Unter Druck
Der erste aktive Kontakt zur Gewerkschaft war für die gelernte Industriekauffrau eine Einladung zu einem Rhetorikseminar durch einen Jugendvertrauensrat. Palkovich beschloss, sich zu engagieren, und wurde zu einer der JugendvertrauensrätInnen gewählt. Ein wichtiges Ziel war Mitsprache. Die Lehrlinge wechselten jedes halbe Jahr die Abteilung, um das Berufsbild zu erfüllen, eingeteilt wurde das von der Personalchefin. „Wir fragten stattdessen die Lehrlinge selbst, was sie interessiert und welche Abteilungen sie kennenlernen wollen“, erzählt die Wienerin. Diesen Vorschlag nutzte die Personalchefin als Basis für die Einteilung. „Sie hat ihn geprüft und so umgesetzt, wenn nichts dagegengesprochen hat.“ Im Unternehmen kam ihr gewerkschaftliches Engagement auf Dauer aber nicht gut an. Nach ihrer Ausbildung wechselte die damals 20-Jährige ins Wiener Jugendreferat im ÖGB und war dann vier Jahre Bundesjugendsekretärin der GPA-djp.

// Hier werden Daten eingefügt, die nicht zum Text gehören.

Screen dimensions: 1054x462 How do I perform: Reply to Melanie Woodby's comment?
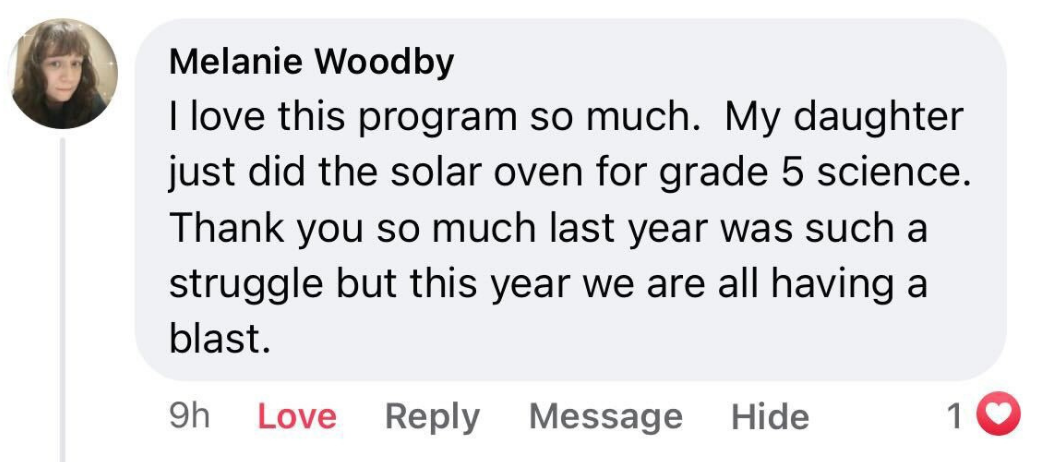432,416

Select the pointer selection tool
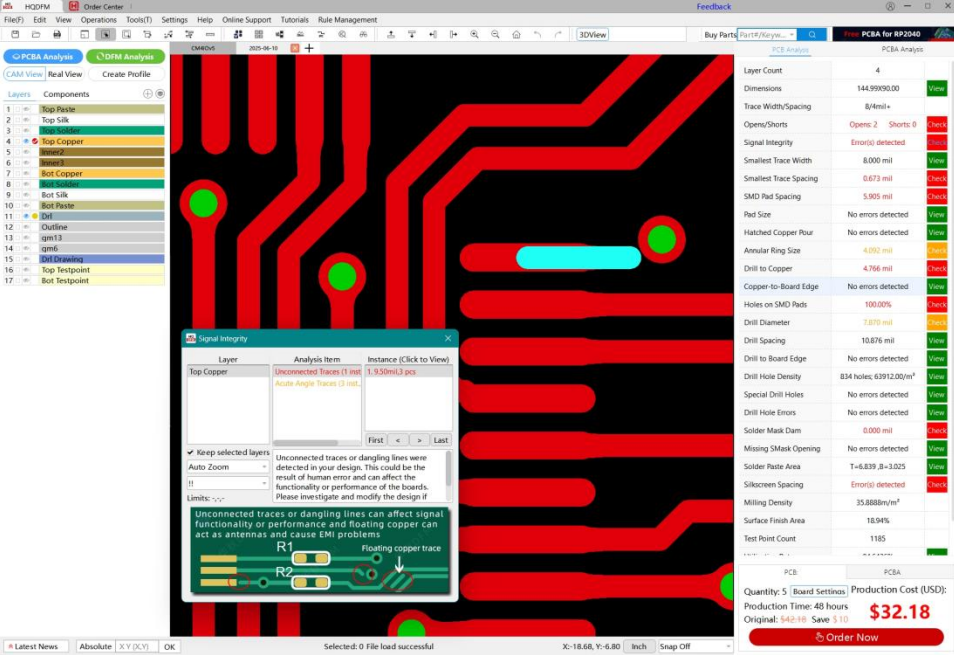click(x=105, y=34)
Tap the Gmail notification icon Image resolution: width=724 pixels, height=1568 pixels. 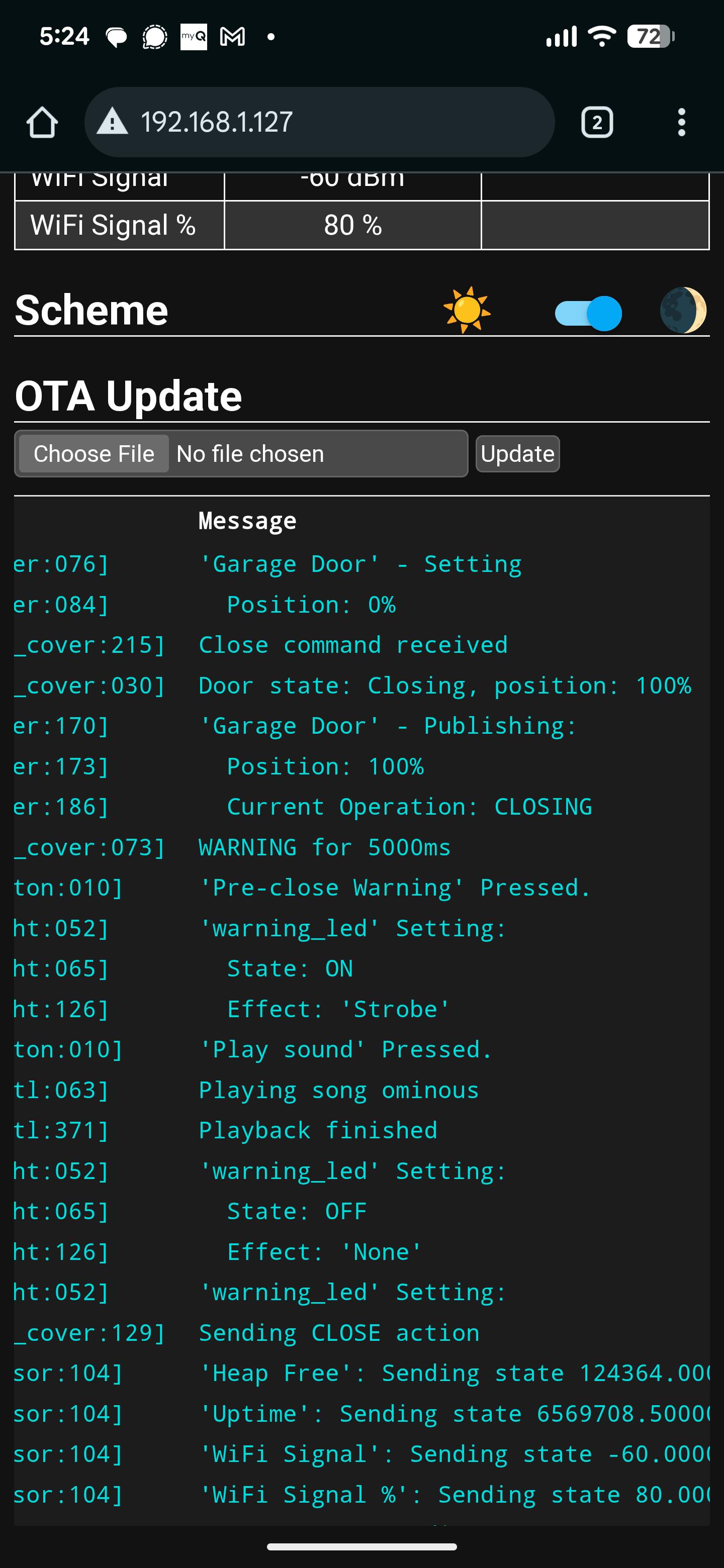click(x=232, y=37)
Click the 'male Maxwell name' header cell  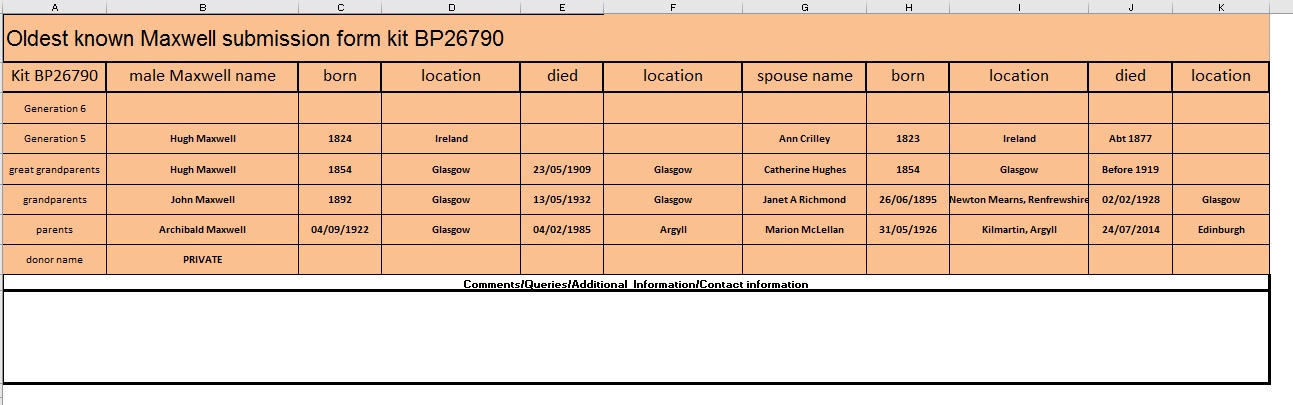[x=202, y=76]
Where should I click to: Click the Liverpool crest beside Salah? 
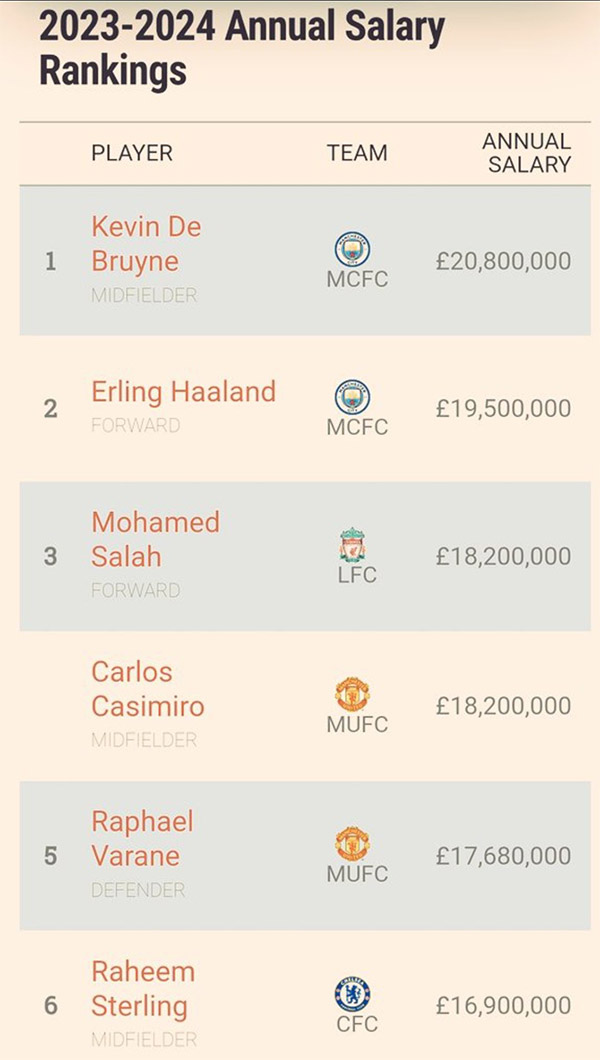point(352,545)
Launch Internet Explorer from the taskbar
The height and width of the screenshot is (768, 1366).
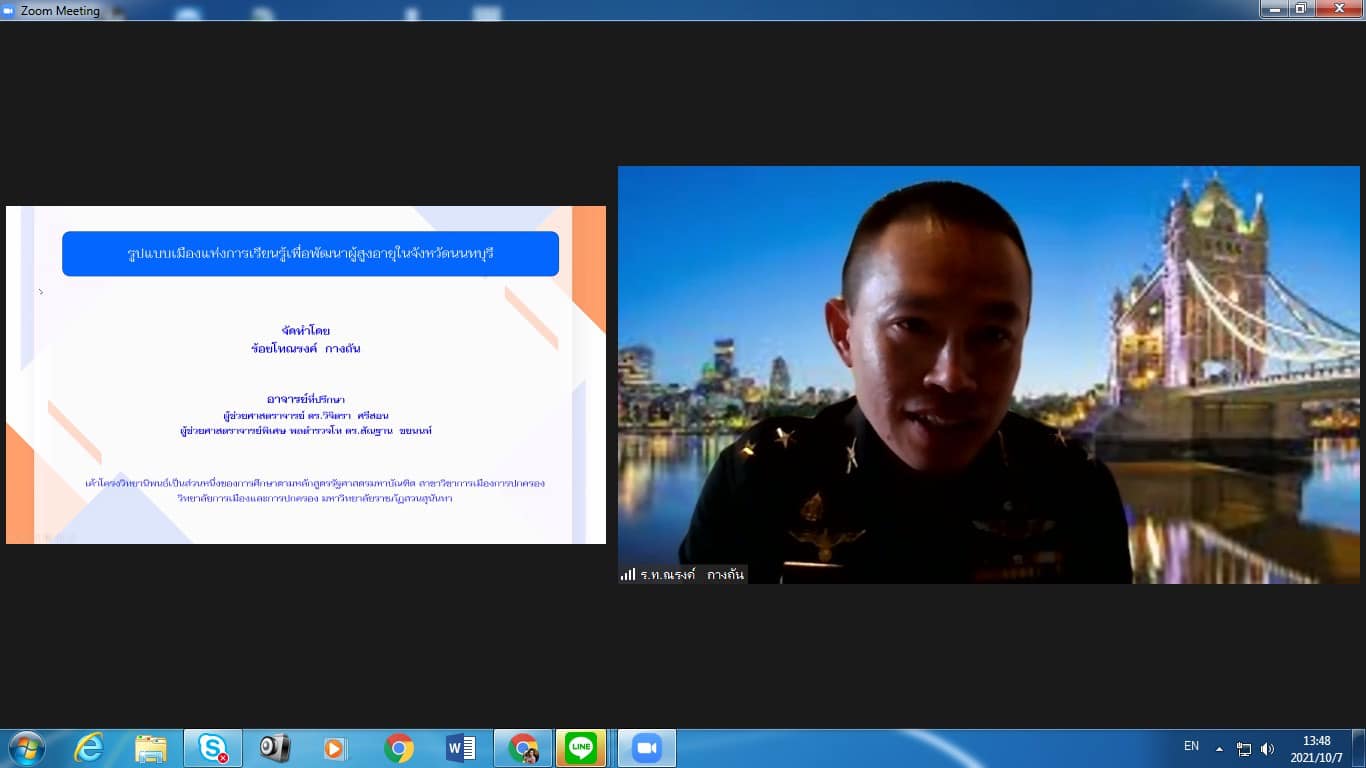(89, 748)
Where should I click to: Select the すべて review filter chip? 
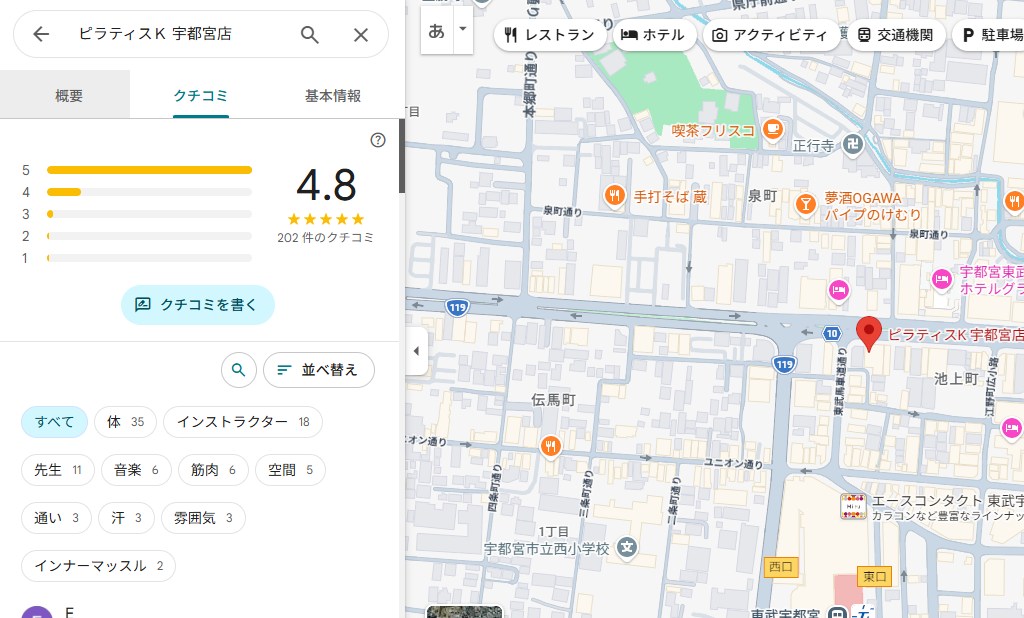(x=55, y=422)
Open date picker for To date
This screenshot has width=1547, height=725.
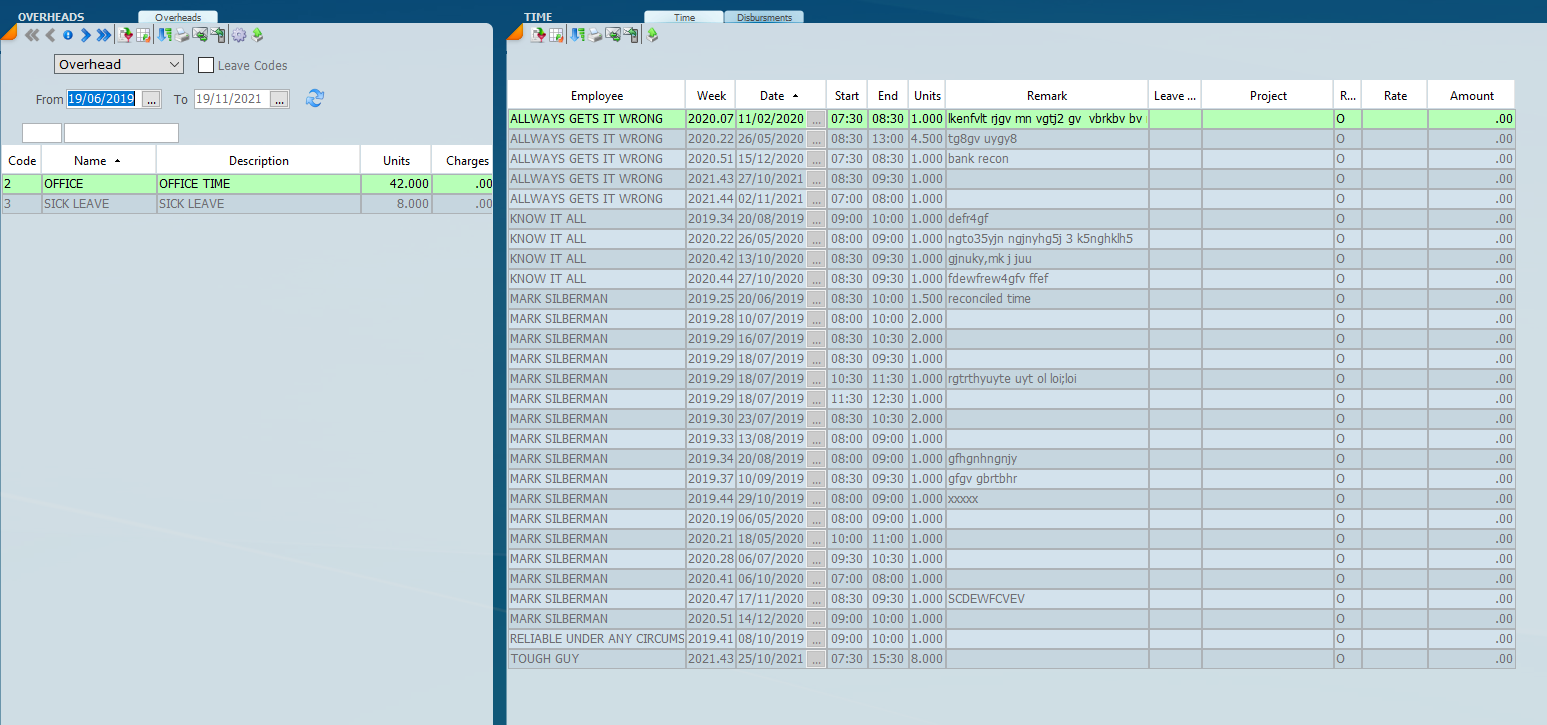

Seit 2004 ist sie „Wirtschaftsbereichssekretärin“, wie ihre offizielle Funktion heißt – und als solche ist sie Chefverhandlerin für die ArbeitnehmerInnenseite. „Das ist ein ehrenwerter Titel“, sagt sie und lacht. „Aber ich vertrete die Anliegen der Handelsangestellten und darf für sie in der ersten Reihe sprechen.“ Seit 2018 verhandelt sie neben dem Handels-KV auch jene für den „Verkehrsbereich Straße“. Dazu zählen etwa Spedition und Logistik, Güter- und Personenbeförderung. Die Beschäftigten beider Branchen stehen unter Druck. Die Arbeitgeber drängen auf eine Ausweitung der Arbeitszeit, etwa am Sonntag – wogegen die Gewerkschaft eintritt. Besonders stolz ist Palkovich, dass es im Verkehrsbereich gelungen ist durchzusetzen, dass ArbeitnehmerInnen sich am ersten Schultag ihres Kindes bezahlt freinehmen können.
Rauer Ton
Anita Palkovich tritt selbstbewusst auf, sie trägt hohe Schuhe – ganz bewusst. „Die verleihen mir eine gute, sichere Haltung“, sagt sie. KV-Verhandlungen folgen Ritualen. „Zu Beginn erklären die Arbeitgeber meist, dass das Geschäft nicht gut läuft bzw. sich die Konjunktur demnächst eintrübt. Sie versuchen ihre Wünsche nach Deregulierung und niedrigen Gehaltsabschlüssen zu rechtfertigen. Da heißt es: fokussiert unsere Forderungen verfolgen.“ Im Oktober 2019 setzten sie und ihr Handels-KV-Team auf eine neue Strategie: Bisher wurde die monetäre Forderung erst am Verhandlungstisch offengelegt. Diesmal richteten die GewerkschafterInnen den Arbeitgebern vorab aus, dass sie neben drei zusätzlichen Freizeittagen eine Gehaltserhöhung von 100 Euro fordern. „Man kann sich unter einem Geldbetrag mehr vorstellen als unter einer Prozentzahl. Wir hatten irrsinnig große Unterstützung.“ Die KV-Verhandlungen sollten schneller konkret werden. Im Jahr 2018 kam ein Abschluss erst nach fünf Runden zustande. Doch die Arbeitgeber reagierten auf die Forderungen verschnupft, sie seien „überzogen und weltfremd“. Der Ton war rau: So ärgerte Palkovich die Aussage von Arbeitgeberseite, dass Teilzeitbeschäftigte im Handel angeblich keinen Stress hätten. „Das war persönlich wirklich schwer auszuhalten.“
Die Verhandlungen stockten: Das Angebot der Arbeitgeber lag nur knapp über der Inflationsrate von 1,7 Prozent. Nach der dritten Gehaltsrunde führte die Gewerkschaft über 200 Betriebsversammlungen durch, was Bewegung in die Sache brachte: Mit 1. Januar 2020 stiegen die Gehälter für Handelsangestellte zwischen 2,2 und 2,5 Prozent, und es stehen zwei zusätzliche Freizeittage im KV.